The widest release of the week is Adam Sandler’s action-comedy ‘Pixels‘, which actually features the most promising plot of a Sandler movie since ‘Happy Gilmore’. Like in the book/movie ‘Contact’, humankind has been projecting signals into the galaxy for decades. When feeds of classic videogames make their way to extraterrestrial beings, the aliens mistake the transmissions for Earthly threats and decide to counter-attack with larger-than-life videogame characters of their own. If you can look past the casting of Sandler, Kevin James (as the President of the United States, somehow) and a dozen other people with the Sandler last name, the plot and the rest of the cast – which includes Michelle Monaghan, Peter Dinklage, Josh Gad, Brian Cox and Sean Bean –actually seems to have some potential.

The next biggest release comes to us from the author of last year’s hit ‘The Fault in Our Stars’. Also featuring teenage characters and capitalizing on the YA fanbase, ‘Paper Towns‘ tells another tale of hipster kids in love. When a mysterious dreamgirl sneaks into his room one night and takes him on a hyper romantic and unpredictable evening of shenanigans, only to completely disappear the next day, a lovestruck boy takes his friends on the ultimate treasure hunt. Following clues that she supposedly left behind for him, their wild journey will be an unforgettable one. Despite the mostly unknown cast, if it can follow the success of ‘The Fault in Our Stars’, this author is going to be the next Nicholas Sparks – only, hopefully, without the predictable random death at the end of each sappily romantic tale.
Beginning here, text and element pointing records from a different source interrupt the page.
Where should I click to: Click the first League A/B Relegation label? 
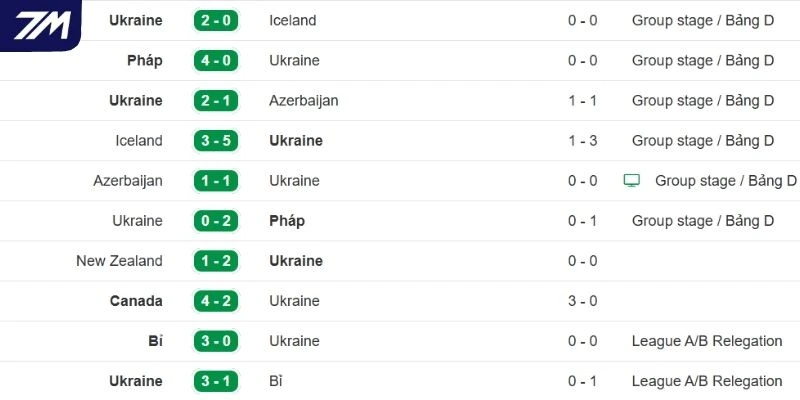tap(707, 341)
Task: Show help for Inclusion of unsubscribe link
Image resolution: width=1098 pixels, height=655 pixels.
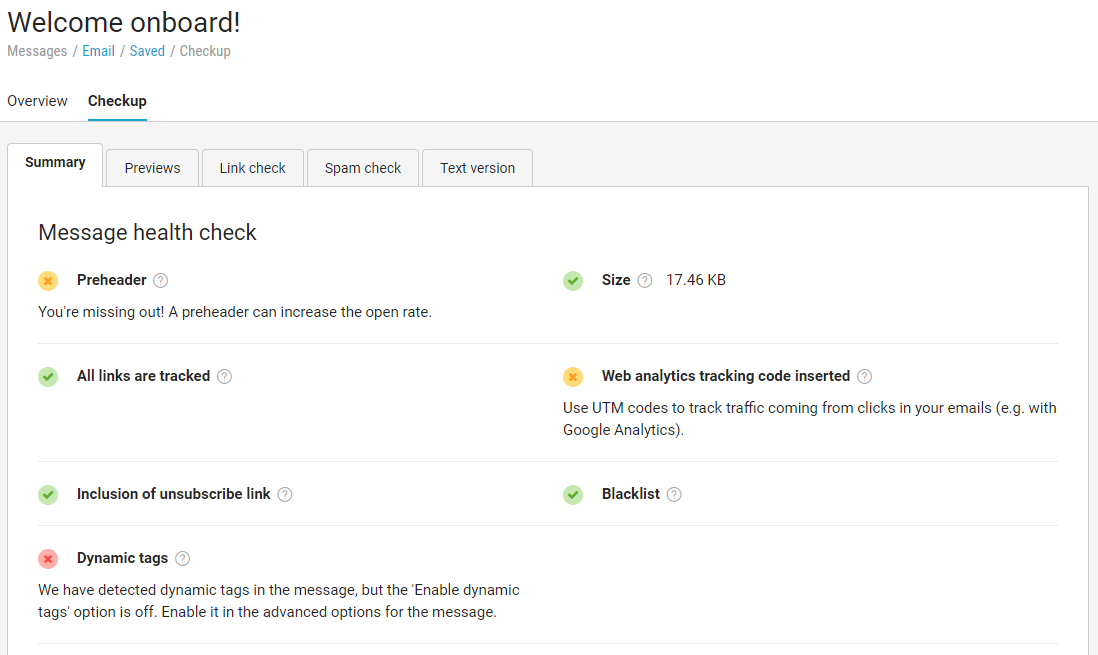Action: (285, 494)
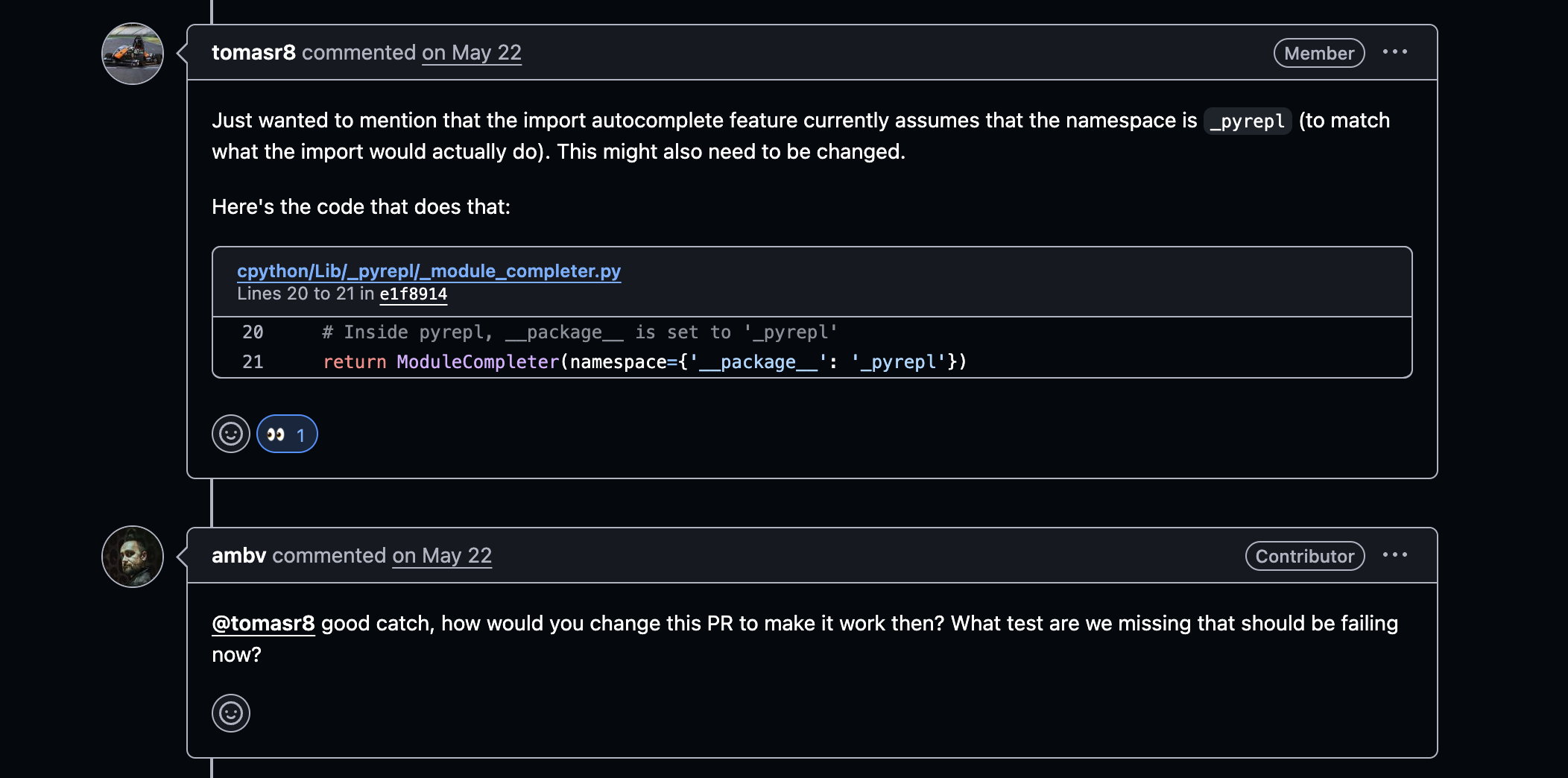Open options menu on tomasr8's comment

click(x=1395, y=52)
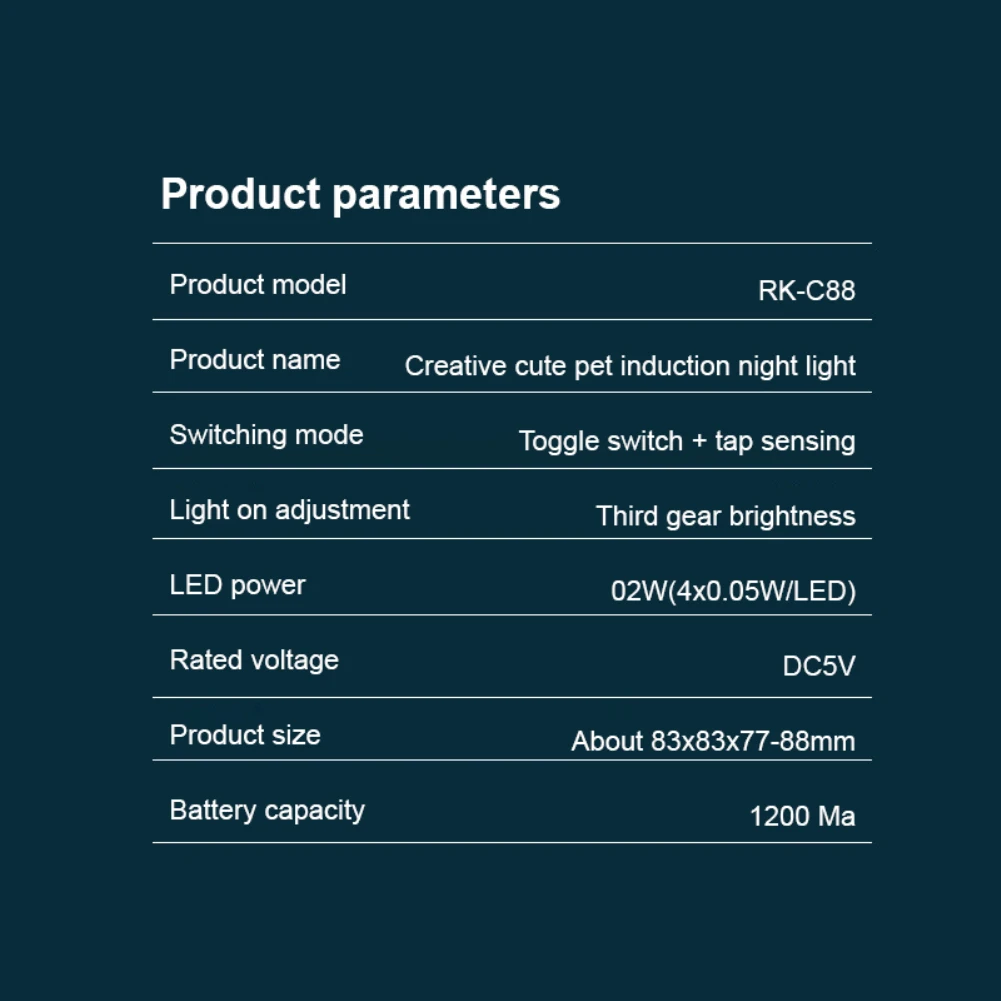Click the Product parameters heading
The height and width of the screenshot is (1001, 1001).
360,195
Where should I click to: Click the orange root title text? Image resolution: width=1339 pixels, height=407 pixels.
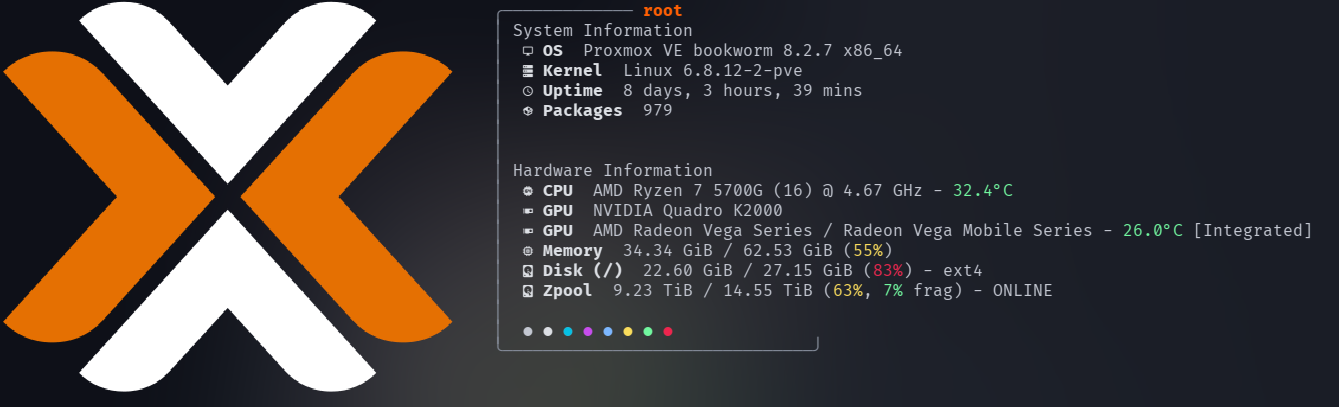point(662,11)
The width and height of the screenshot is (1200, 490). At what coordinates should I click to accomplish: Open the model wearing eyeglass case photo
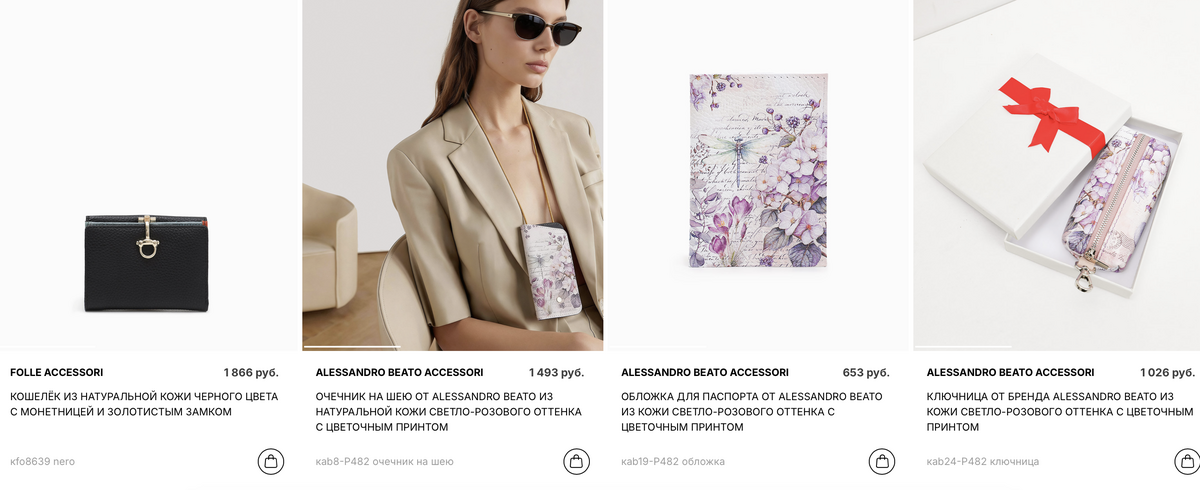[x=453, y=175]
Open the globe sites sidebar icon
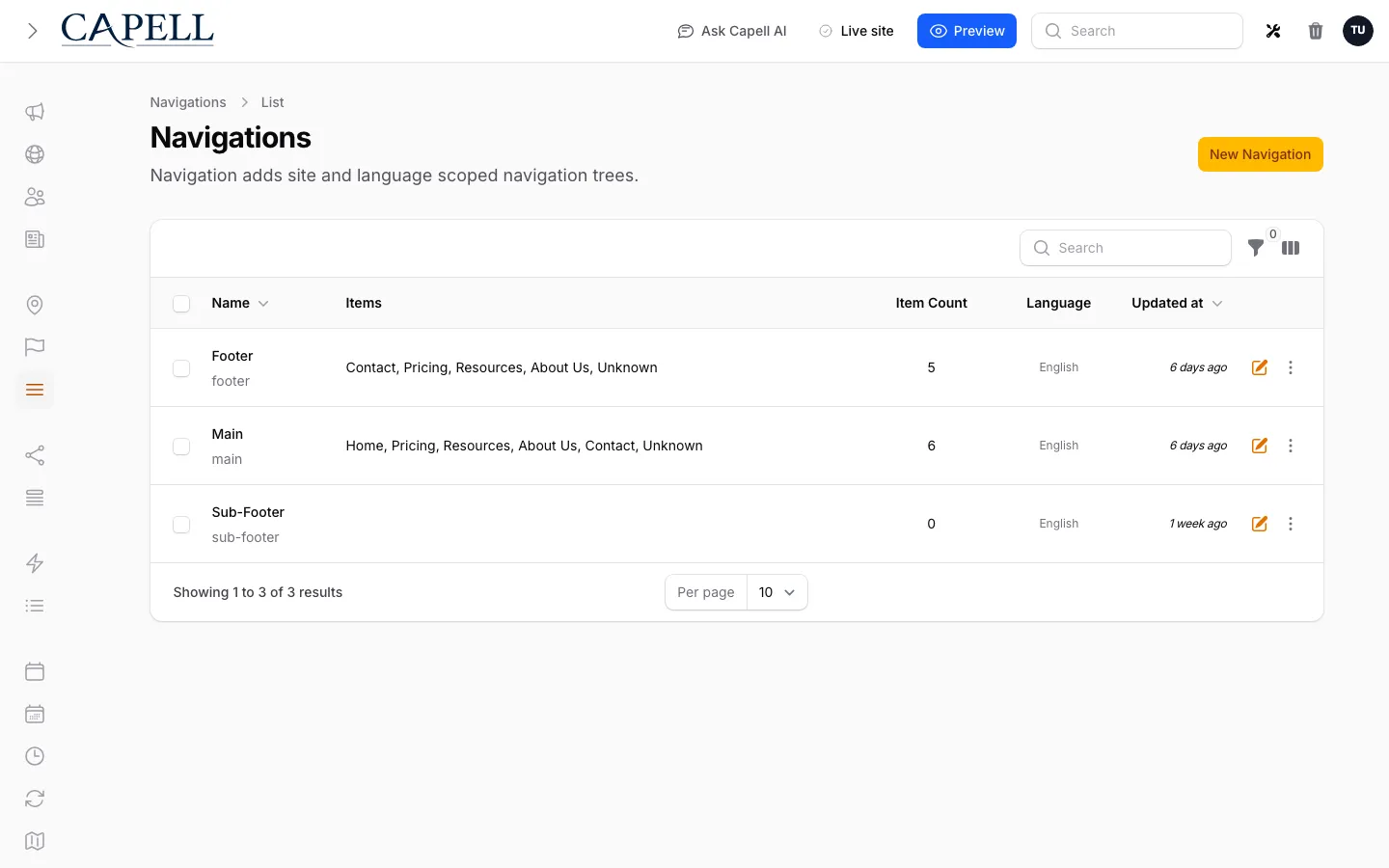The image size is (1389, 868). click(35, 154)
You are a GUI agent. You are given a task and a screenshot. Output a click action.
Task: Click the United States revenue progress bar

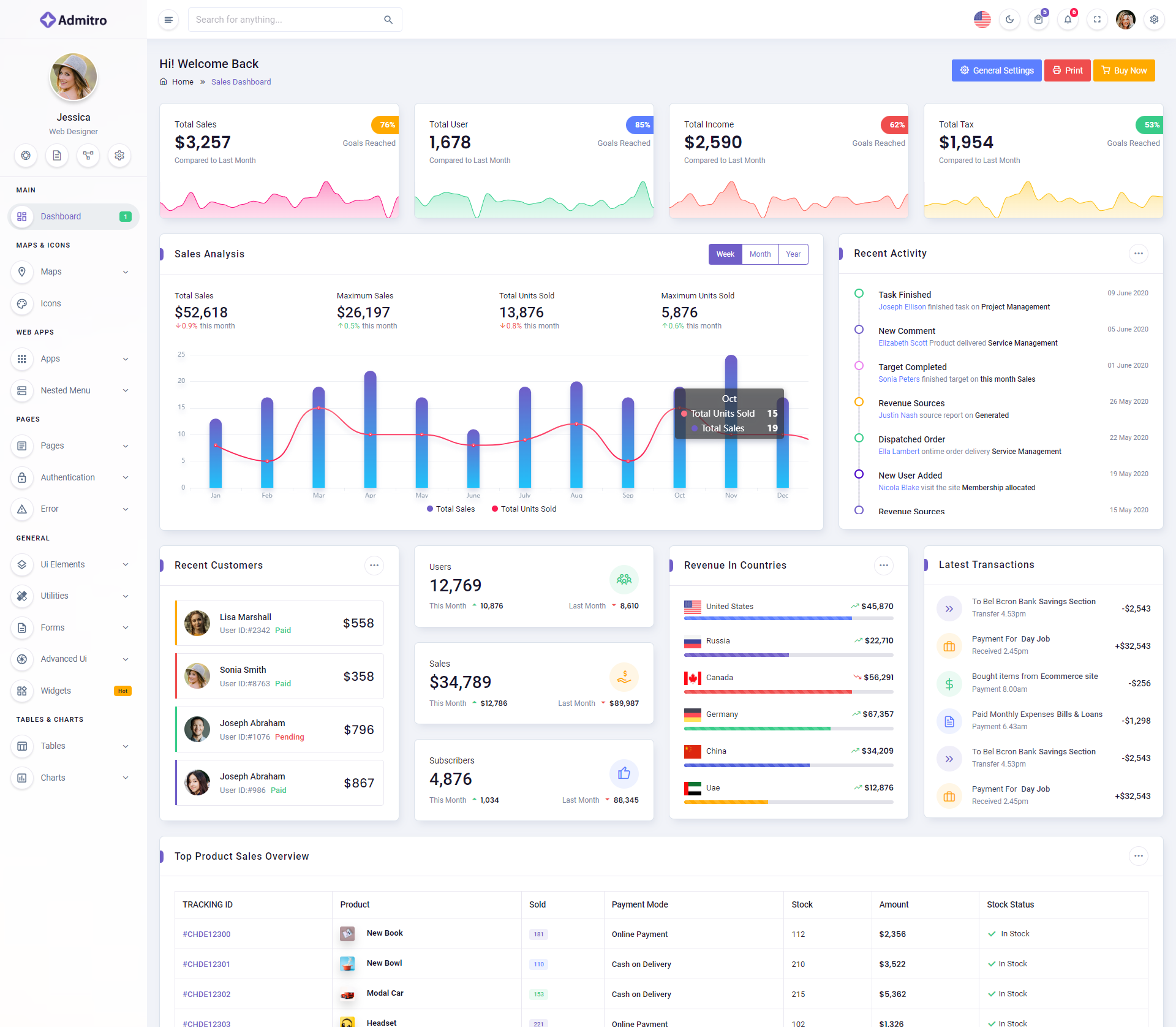click(788, 618)
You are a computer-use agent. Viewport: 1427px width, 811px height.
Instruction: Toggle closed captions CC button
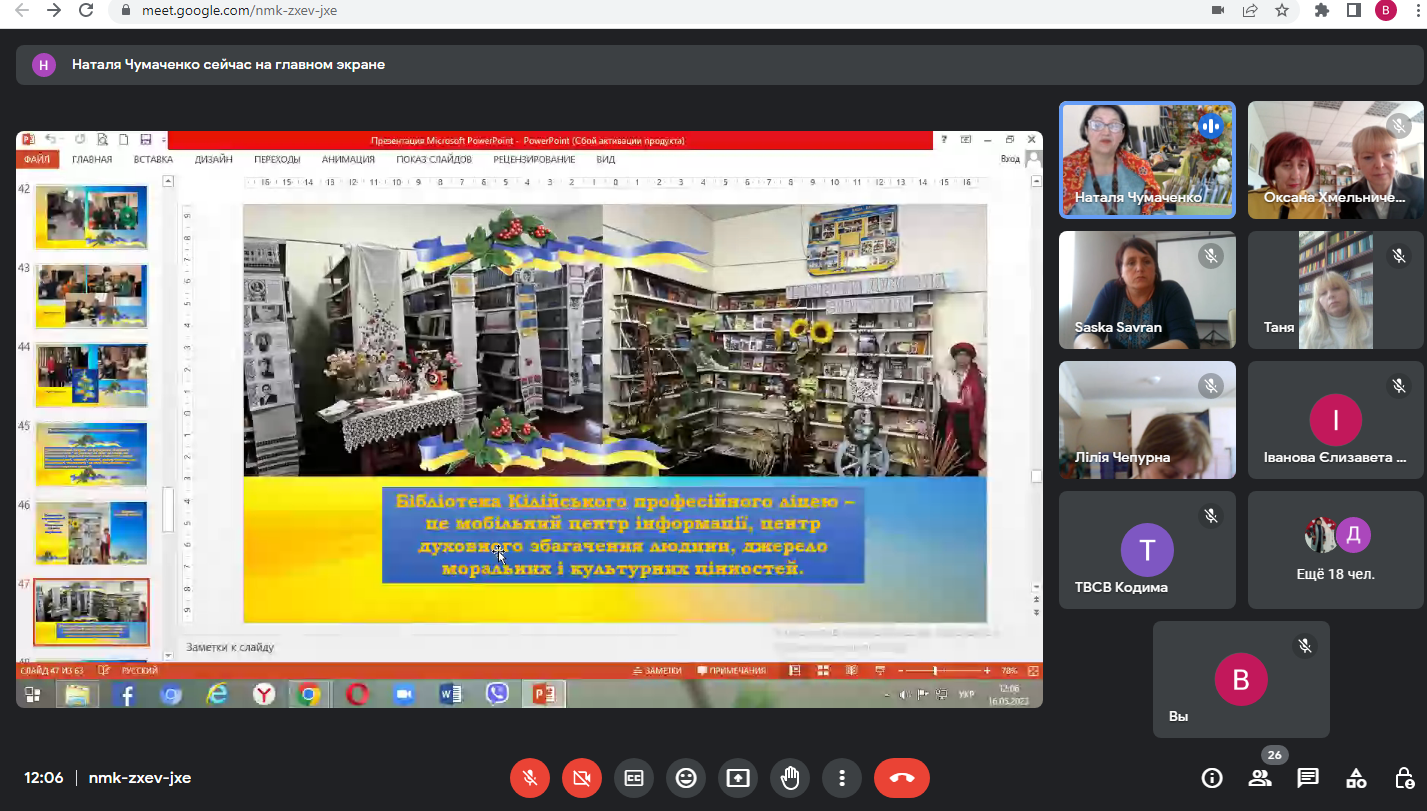click(x=634, y=778)
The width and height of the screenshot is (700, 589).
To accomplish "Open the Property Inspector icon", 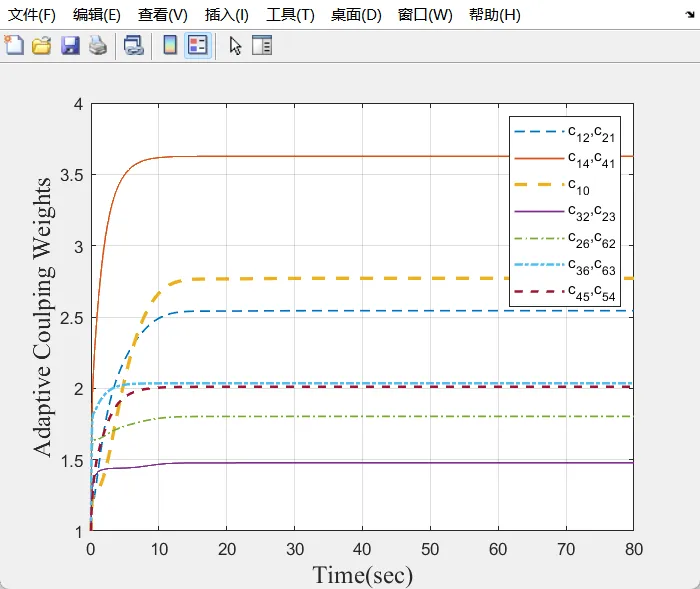I will coord(262,46).
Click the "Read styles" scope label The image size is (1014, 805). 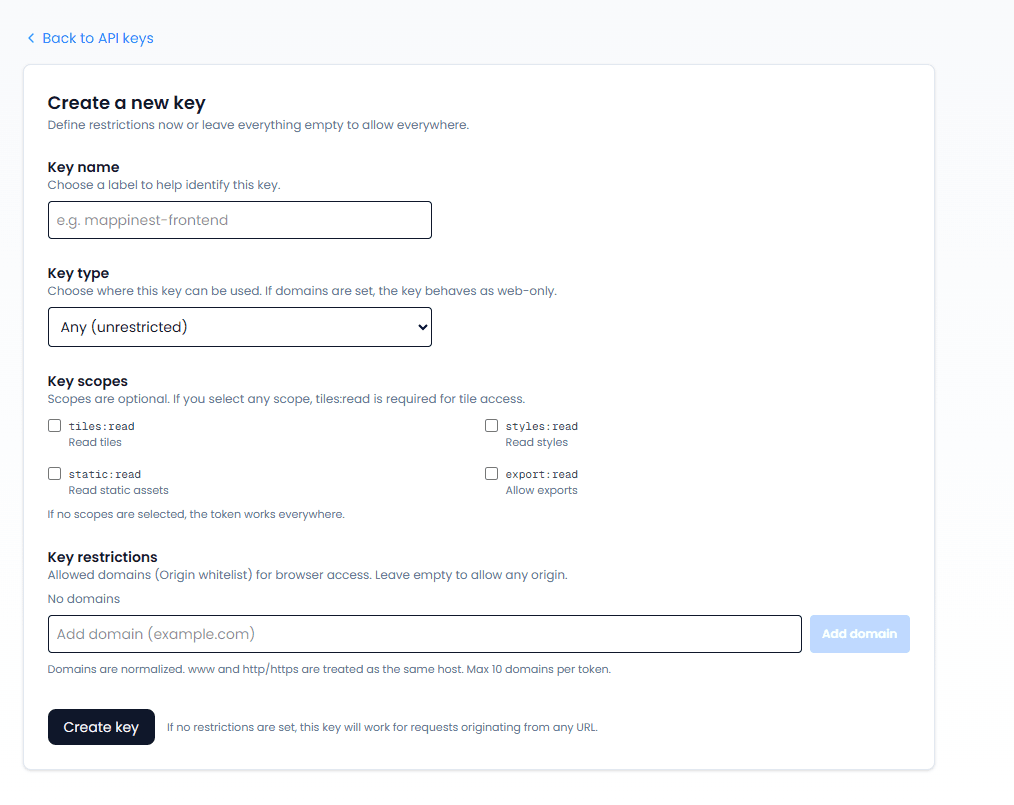536,441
This weekend’s third nationwide debut comes to us from Antoine Fuqua, the director coming hot off the remake of ‘The Equalizer‘. ‘Southpaw‘ tells the rags-to-riches story of a boxer (Jake Gyllenhaal) at the very top of his game. Tragedy strikes after winning the light heavyweight title and everything comes toppling down. When his wife (Rachel McAdams) dies suddenly, he mentally, emotionally and physically crumbles. Not only does he lose his wife, but his daughter is taken by Child Protective Services and his home and belongings are repossessed. At rock bottom, with the help of an honorable trainer (Forest Whitaker), he must find the determination to put himself, his family and his career back together. If you can wade through the under-edited first half, the boxing- and training-filled second half of ‘Southpaw’ is pretty great.

Lionsgate continues its string of barely-marketed limited release movies with the low-budget, PG-13 horror title ‘The Vatican Tapes‘. Michael Peña (whom you can also see in ‘Ant-Man’ right now), Dougray Scott and Djimon Hounsou star as three Catholic exorcists attempting to remove a hellish demon from a possessed girl (Olivia Taylor Dudley). If this completely unoriginal and worn-out plot follows the same course as the studio’s other recent efforts, enter at your own risk.

Also in limited release is ‘Unexpected‘, in which ‘How I Met Your Mother’ star Cobie Smulders plays a high school teacher who finds herself knocked up simultaneously with one of her teenage students. Who knew that “unexpectedly pregnant” would become a popular indie sub-genre?